The indicators seem somewhat less positive in the Hampton Roads region, however. The area lagged behind almost all areas of the state in the number of homes sold during the fourth quarter of 2010, as compared to 2009. That total fell 23.4 percent, putting Hampton Roads just ahead of the Southside Virginia MSA.

Perhaps even more indicative of the problems in the local housing market, the median price of a home in Hampton Roads fell by 0.9 percent from December 2009 to December 2010. Richmond was the only other part of the state where the median cost of a home fell during the year.

The drop in values is the thing that worries Suffolk Realtor Billy Chorey the most.

“The foreclosures and short sales in Suffolk are killing the market,” he said. “And you don’t know where the bottom is until you’re out of it.”

Chorey explained that foreclosure sales devalue all the properties around the foreclosed homes, causing owners to get less for their properties than they might have expected or needed to pay off their own mortgages.

And Chorey said he doesn’t see an improvement in local market conditions soon, either. Many homes today are selling for 20 to 40 percent less than they would have fetched two years ago, he said. And values keep falling.

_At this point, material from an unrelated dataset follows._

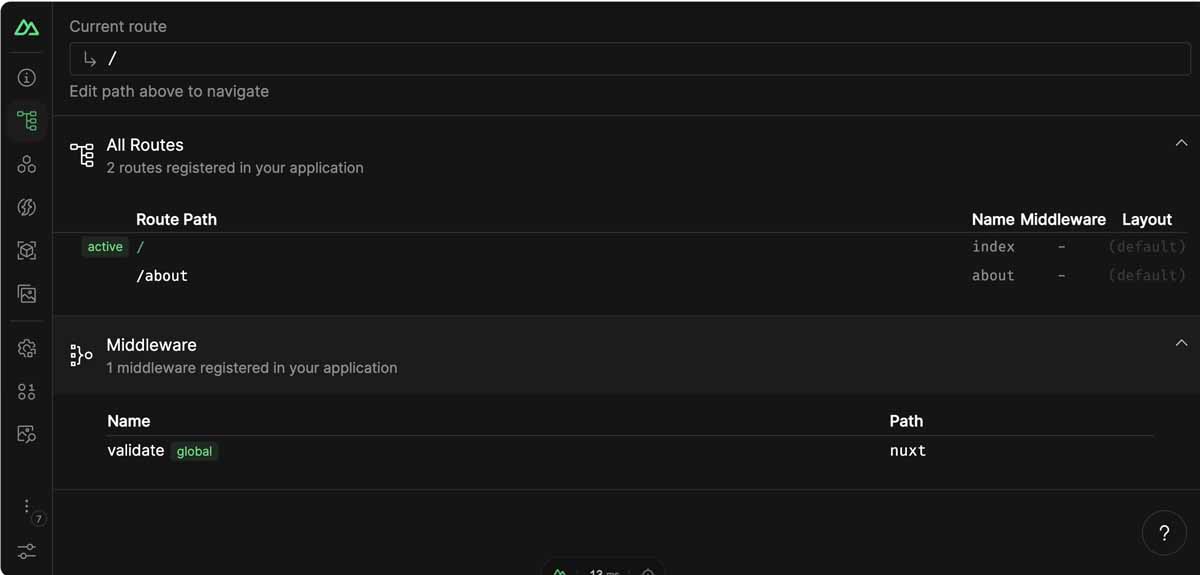The image size is (1200, 575).
Task: Click the Nuxt logo in sidebar
Action: [27, 28]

“A house today — on Jan. 21 — is going to be worth more than it will on Dec. 31,” he said. “As far as good news for sellers, there probably is none from a valuation standpoint. The good news is for buyers.”

The Realtors’ report showed that foreclosures were up 23 percent in Hampton Roads since 2009. In fact, all areas of Virginia, with the exception of Northern Virginia, posted year-to-year gains in the foreclosure rates.

“Everybody is scared” to get into the market, Chorey said. “As good as it was in ’05, the pendulum has swung back even further. I’ve just never seen anything like it.”